Simon Neil Eatough, 47, died at Royal Blackburn Hospital after a period in and out of hospital.

At an inquest, Blackburn coroner Michael Singleton said he would write to the hospital about its procedures if he felt its practices were likely to cause a risk of further deaths.

Blackburn Coroner's Court heard Mr Eatough was first diagnosed with diabetes on July 23 after being admitted to hospital. The exact type had not been determined.

He was discharged at around 5pm but by midnight he had been readmitted.

He was discharged again two days later into the care of district nurses, diabetic nurses and his GP. On July 29 he was admitted to hospital with chest pains, vomiting and he had seen blood in his vomit but he was discharged the next day.

The inquest heard he struggled to administer insulin at home due to his alcohol dependency. On August 7, he was taken to the emergency department at Blackburn after suffering a hypoglycaemic attack.

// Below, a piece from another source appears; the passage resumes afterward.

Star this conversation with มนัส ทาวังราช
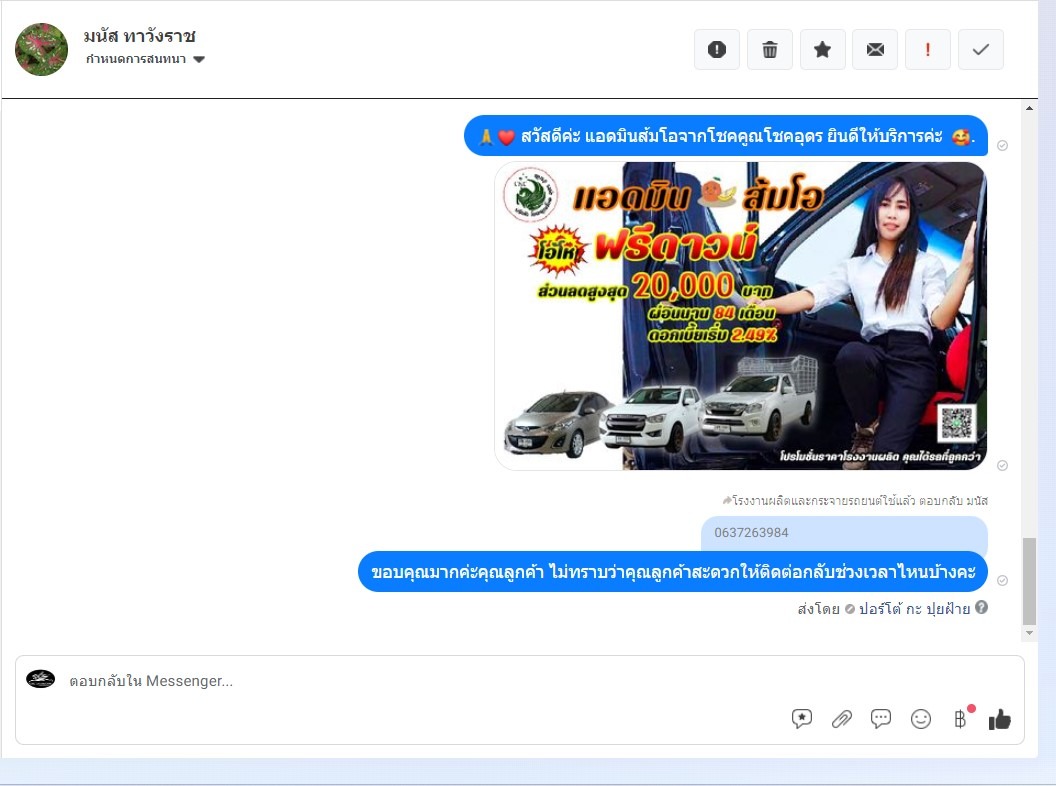The image size is (1056, 786). (x=822, y=50)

He was discharged but two days later, on August 9, he suffered another attack which caused an irreversible brain injury and his condition deteriorated. He was found unresponsive by his mother, Jean.

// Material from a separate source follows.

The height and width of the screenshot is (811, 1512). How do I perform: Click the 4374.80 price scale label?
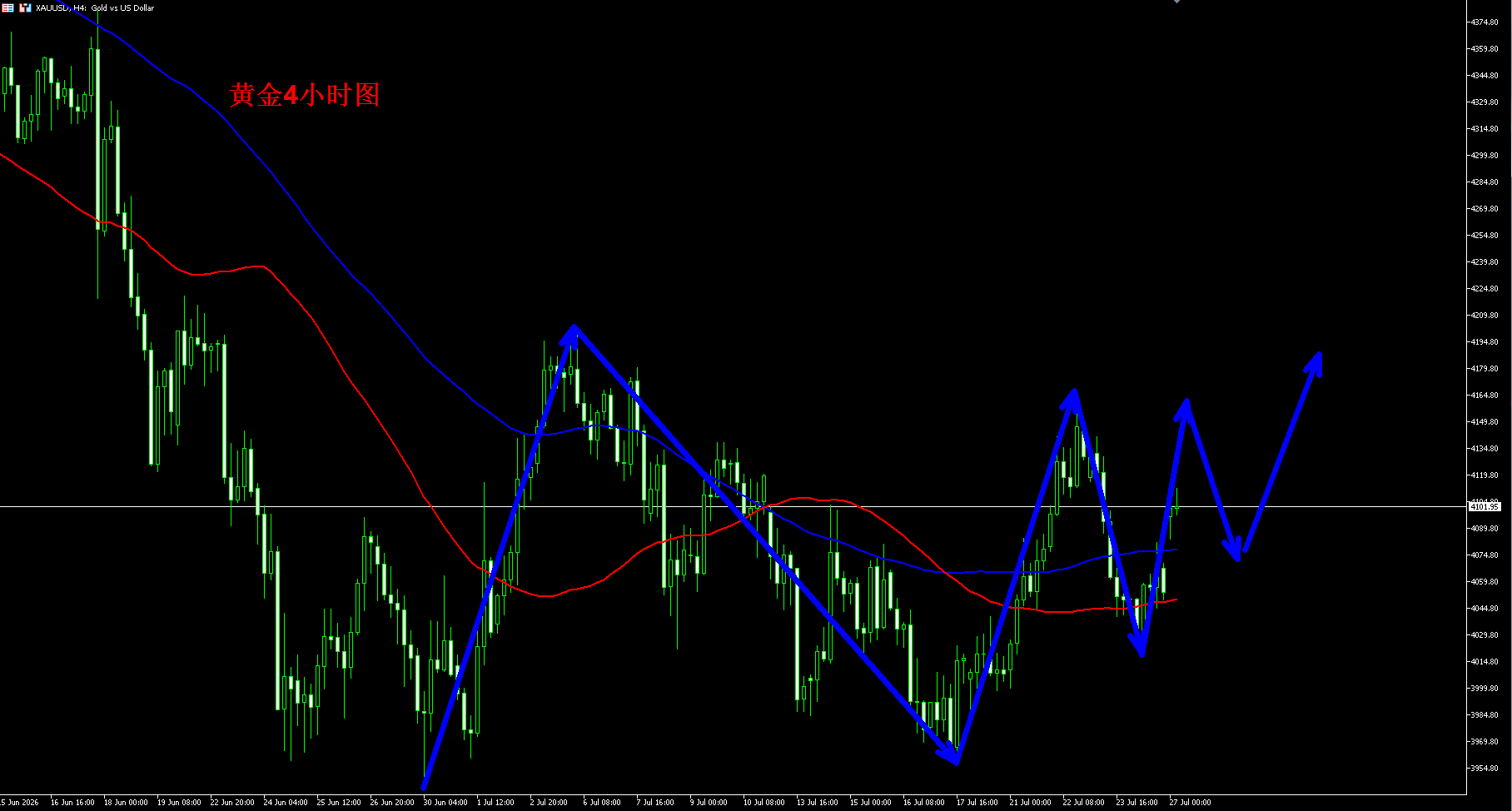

Three days earlier, his mother had expressed concerns that he was not managing his diabetes and she had asked for him to be kept in hospital until he stopped drinking but she was told this was unlikely to happen.

Consultant Dr Margaret Christian, who treated Mr Eatough, told the inquest his condition was ‘very serious’ and said the diabetes was not well-managed.

Mr Eatough, of Marsden Road, Burnley, was given medicine to control the symptoms of his alcohol dependency while on the ward, and the hearing was told that, when sober, he was able to correctly administer insulin and test his blood sugar levels.

Recording a verdict of misadventure, Mr Singleton said: “I am required in law to consider if there are a set of circumstances that exist where there is a risk of further fatalities.

“It seems there was chaos. It seems totally chaotic. If there is a system it is not obvious to me.”

Ian Stanley, interim executive medical director at East Lancashire Hospitals NHS Trust, said: “We review the case notes of all patients who have died and will consider our findings in conjunction with the coroner’s findings and associated actions.

“In particular, we will look at communication between the trust and GPs and staff divisions.”